---------- Data for the task
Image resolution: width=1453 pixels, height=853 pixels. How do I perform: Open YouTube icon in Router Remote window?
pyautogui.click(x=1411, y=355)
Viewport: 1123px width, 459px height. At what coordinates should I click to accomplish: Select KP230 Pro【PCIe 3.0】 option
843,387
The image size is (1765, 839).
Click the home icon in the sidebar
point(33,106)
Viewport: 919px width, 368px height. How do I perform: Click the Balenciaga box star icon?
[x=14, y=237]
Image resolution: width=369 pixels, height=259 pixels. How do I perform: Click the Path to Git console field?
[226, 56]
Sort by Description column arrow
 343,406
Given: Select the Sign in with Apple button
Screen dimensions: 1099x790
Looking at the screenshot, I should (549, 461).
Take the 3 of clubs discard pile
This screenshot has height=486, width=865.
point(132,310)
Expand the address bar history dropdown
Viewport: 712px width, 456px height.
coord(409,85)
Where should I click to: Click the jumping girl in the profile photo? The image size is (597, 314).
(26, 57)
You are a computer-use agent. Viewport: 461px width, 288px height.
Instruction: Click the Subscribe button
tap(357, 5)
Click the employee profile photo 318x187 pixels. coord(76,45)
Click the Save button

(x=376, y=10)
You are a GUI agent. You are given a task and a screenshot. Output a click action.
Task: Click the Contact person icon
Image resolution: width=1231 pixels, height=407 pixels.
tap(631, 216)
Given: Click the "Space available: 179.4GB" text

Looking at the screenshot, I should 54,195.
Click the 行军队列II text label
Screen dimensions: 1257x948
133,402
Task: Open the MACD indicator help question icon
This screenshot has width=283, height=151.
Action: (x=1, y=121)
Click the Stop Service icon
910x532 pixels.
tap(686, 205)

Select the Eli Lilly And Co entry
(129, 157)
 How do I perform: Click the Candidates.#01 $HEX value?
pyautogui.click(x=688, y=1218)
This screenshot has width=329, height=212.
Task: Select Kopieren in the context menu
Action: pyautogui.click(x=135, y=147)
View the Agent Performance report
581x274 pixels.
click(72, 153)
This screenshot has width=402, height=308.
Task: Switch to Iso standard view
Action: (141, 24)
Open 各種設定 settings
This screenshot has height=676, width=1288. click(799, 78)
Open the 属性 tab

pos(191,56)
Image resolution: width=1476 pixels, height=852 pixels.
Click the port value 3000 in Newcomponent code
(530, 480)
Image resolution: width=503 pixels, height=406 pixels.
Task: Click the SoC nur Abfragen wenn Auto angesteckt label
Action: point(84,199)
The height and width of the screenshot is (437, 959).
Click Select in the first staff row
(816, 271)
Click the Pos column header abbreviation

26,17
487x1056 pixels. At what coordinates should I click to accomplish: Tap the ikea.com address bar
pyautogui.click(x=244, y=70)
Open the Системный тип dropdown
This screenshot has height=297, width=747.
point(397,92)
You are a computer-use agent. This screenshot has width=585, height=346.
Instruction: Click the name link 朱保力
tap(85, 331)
--------------------
Try it =>
From the data above, copy each line exactly.

Solution below =>
Image resolution: width=1453 pixels, height=853 pixels. How do I perform: Open YouTube icon in Router Remote window?
pyautogui.click(x=1411, y=355)
Viewport: 1123px width, 459px height. At what coordinates should I click to accomplish: Select KP230 Pro【PCIe 3.0】 option
843,387
The image size is (1765, 839).
Click the home icon in the sidebar
point(33,106)
Viewport: 919px width, 368px height. How do I perform: Click the Balenciaga box star icon?
[x=14, y=237]
Image resolution: width=369 pixels, height=259 pixels. How do I perform: Click the Path to Git console field?
[226, 56]
Sort by Description column arrow
 343,406
Given: Select the Sign in with Apple button
Screen dimensions: 1099x790
Looking at the screenshot, I should (549, 461).
Take the 3 of clubs discard pile
This screenshot has height=486, width=865.
point(132,310)
Expand the address bar history dropdown
Viewport: 712px width, 456px height.
coord(409,85)
Where should I click to: Click the jumping girl in the profile photo? The image size is (597, 314).
(26, 57)
You are a computer-use agent. Viewport: 461px width, 288px height.
Instruction: Click the Subscribe button
tap(357, 5)
Click the employee profile photo 318x187 pixels. coord(76,45)
Click the Save button

(x=376, y=10)
You are a GUI agent. You are given a task and a screenshot. Output a click action.
Task: Click the Contact person icon
Image resolution: width=1231 pixels, height=407 pixels.
tap(631, 216)
Given: Click the "Space available: 179.4GB" text

Looking at the screenshot, I should 54,195.
Click the 行军队列II text label
Screen dimensions: 1257x948
133,402
Task: Open the MACD indicator help question icon
This screenshot has width=283, height=151.
Action: (x=1, y=121)
Click the Stop Service icon
910x532 pixels.
tap(686, 205)

Select the Eli Lilly And Co entry
(129, 157)
 How do I perform: Click the Candidates.#01 $HEX value?
pyautogui.click(x=688, y=1218)
This screenshot has width=329, height=212.
Task: Select Kopieren in the context menu
Action: pyautogui.click(x=135, y=147)
View the Agent Performance report
581x274 pixels.
click(72, 153)
This screenshot has width=402, height=308.
Task: Switch to Iso standard view
Action: (141, 24)
Open 各種設定 settings
This screenshot has height=676, width=1288. click(799, 78)
Open the 属性 tab

pos(191,56)
Image resolution: width=1476 pixels, height=852 pixels.
Click the port value 3000 in Newcomponent code
(530, 480)
Image resolution: width=503 pixels, height=406 pixels.
Task: Click the SoC nur Abfragen wenn Auto angesteckt label
Action: point(84,199)
The height and width of the screenshot is (437, 959).
Click Select in the first staff row
(816, 271)
Click the Pos column header abbreviation

26,17
487x1056 pixels. At what coordinates should I click to accomplish: Tap the ikea.com address bar
pyautogui.click(x=244, y=70)
Open the Системный тип dropdown
This screenshot has height=297, width=747.
point(397,92)
You are a computer-use agent. This screenshot has width=585, height=346.
Instruction: Click the name link 朱保力
tap(85, 331)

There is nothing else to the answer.